• Problem requirements: In the records below, render everything from the line containing "Task: Click the Age 11 column header" down to the line containing "Action: coord(446,315)" as a JSON list of strings, one per line, skipping blank lines. Leave the pictures out of your answer.

• Given records:
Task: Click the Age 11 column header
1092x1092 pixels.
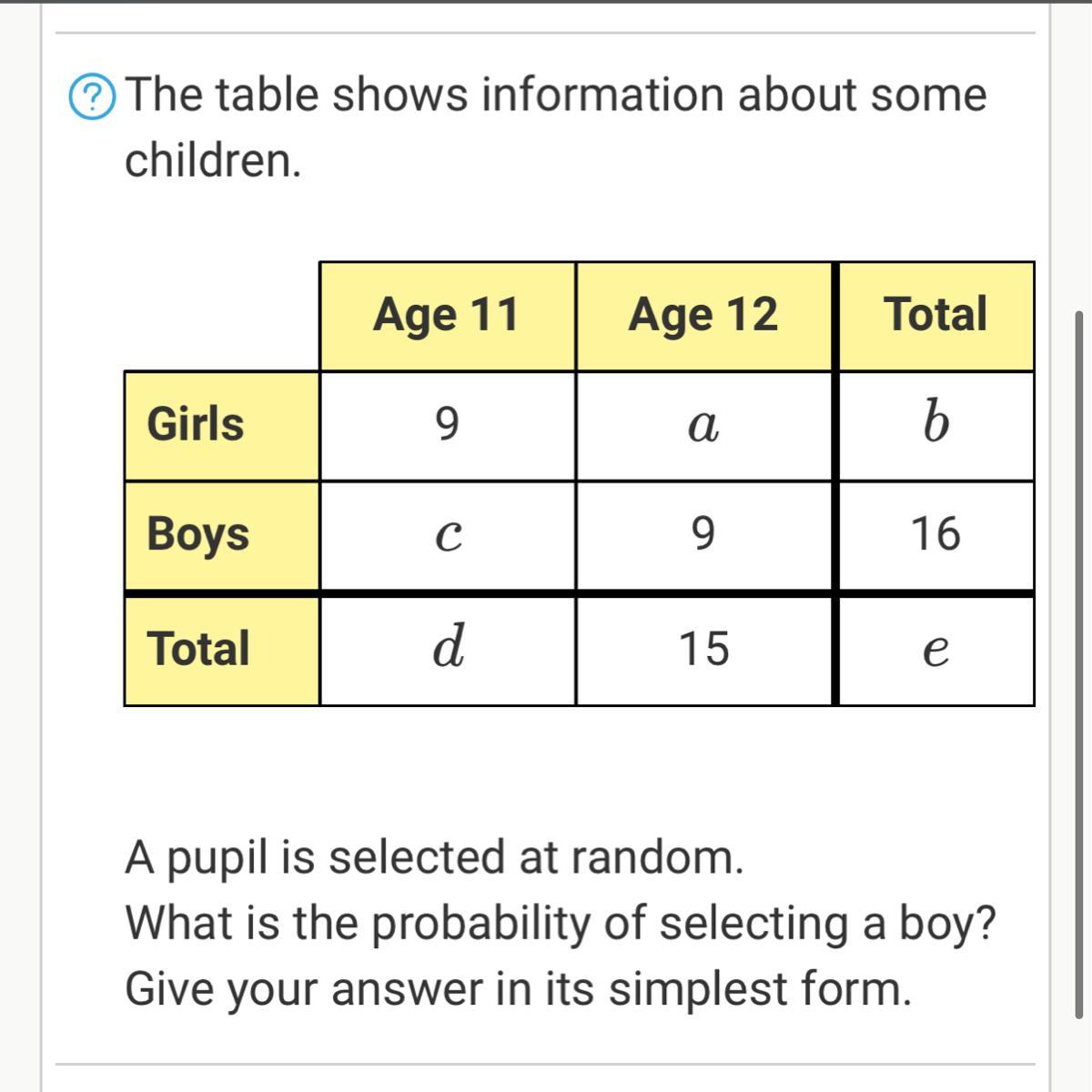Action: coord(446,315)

...

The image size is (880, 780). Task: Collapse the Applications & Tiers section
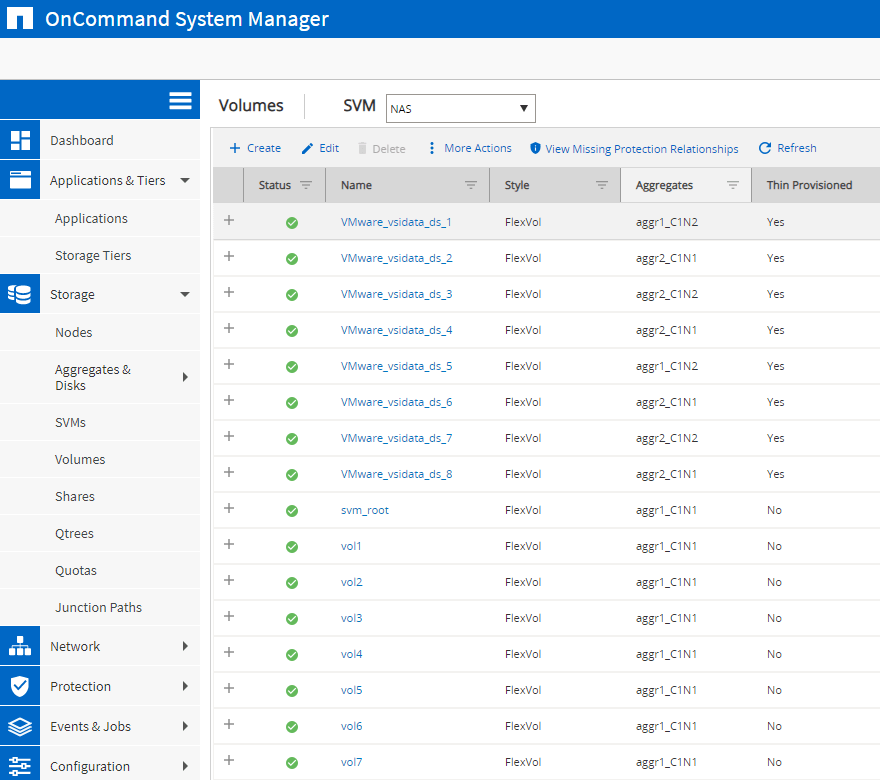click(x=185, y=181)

• Exercise result:
[
  "Task: Click the Age 11 column header",
  "1092x1092 pixels.",
  "Action: coord(446,315)"
]